Following this, Gravina announced the team was to sign a Nigerian player from Leicester City F.C. of the FA Premier League named Robert Ponnick. Being the first Premiership player to play in Serie B, the press crowded his debut in an exhibition match. The match was a disaster, with Ponnick showing almost no sense of understanding football and getting into a fight with one of his teammates. At the end, it was revealed that the opposing team was an acting troupe and he was one of its members. The whole charade had been cooked up by Gravina in order to generate publicity. As might be expected, it worked, but all of the press was sharply negative.

Throughout the turmoil, the team was near the bottom of the standings, and only monumental performances by goalkeeper Massimo Lotti as well as critical goals by Claudio Bonomi and Gionatha Spinesi (obtained on loan from Inter Milan) kept them from falling to the bottom. In the second-to-last game, they scored a 2–1 victory over Pescara to keep from being relegated, and the miracle continued.

According to McGinniss, the last match of the season was fixed; he overheard players before the match discussing how Bari, who needed a victory to ensure promotion to Serie A, would be allowed to score three goals and win, with Castel di Sangro allowed one consolation goal from a penalty kick.
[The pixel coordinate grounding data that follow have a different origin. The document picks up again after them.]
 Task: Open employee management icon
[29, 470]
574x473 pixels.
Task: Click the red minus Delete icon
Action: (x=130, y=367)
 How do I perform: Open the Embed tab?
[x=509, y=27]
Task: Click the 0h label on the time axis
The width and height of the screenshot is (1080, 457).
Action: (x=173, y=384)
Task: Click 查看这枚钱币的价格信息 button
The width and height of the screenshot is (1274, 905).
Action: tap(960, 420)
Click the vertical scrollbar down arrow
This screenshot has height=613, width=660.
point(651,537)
One player explained to him that Bari had asked for a favor, and even had they not done so, Castel di Sangro was unlikely to win anyway because of the emotional and physical toll consumed by the relegation battle. However, because "it is demanded by il sistema" (McGinniss claims that several members of the Castel di Sangro squad told him that the pre-arrangement of results in end-of-season matches that are significant to one of the teams was common in Italian football), the team could not possibly refuse. Bari won the match 3–1, Castel di Sangro's goal coming from a penalty.

===Falling down: 1997–98 season and on===
Their second year in Serie B did not go nearly as well. Many players were sold or left through other means, and Jaconi was fired midway through the season. Their relegation that year was their first in any league since 1983.

The first year back in Serie C1, however, saw some success in the 1999 Coppa Italia, where they were able to defeat Serie A teams Perugia and Salernitana before losing to Inter Milan in the quarterfinals.

In 2005, the club was wound up due to financial issues. Out of its ashes a new club was formed, called Pro Castel Di Sangro.

===Quest for promotion===
In the 2005–2006 Promozione season, Pro Castel di Sangro battled for promotion from beginning to end. After a long, hard fought season, the club fell short of promotion by three points (73) to Canistro (76). In 2006–07, Pro Castel di Sangro clearly won the league with an 11-point advantage to the second-placed team, moving up the ranks of Italian football to Eccellenza for the next season, with a squad featuring former Serie B protagonists Bonomi and Martino. Pro Castel di Sangro then ended their first Eccellenza campaign of the 2000s with a mid-table placement, in a league which also featured former professional teams Chieti (who were eventually crowned champions) and L'Aquila.

In Summer 2008 the club changed its name to A.S.D. Castel di Sangro Calcio.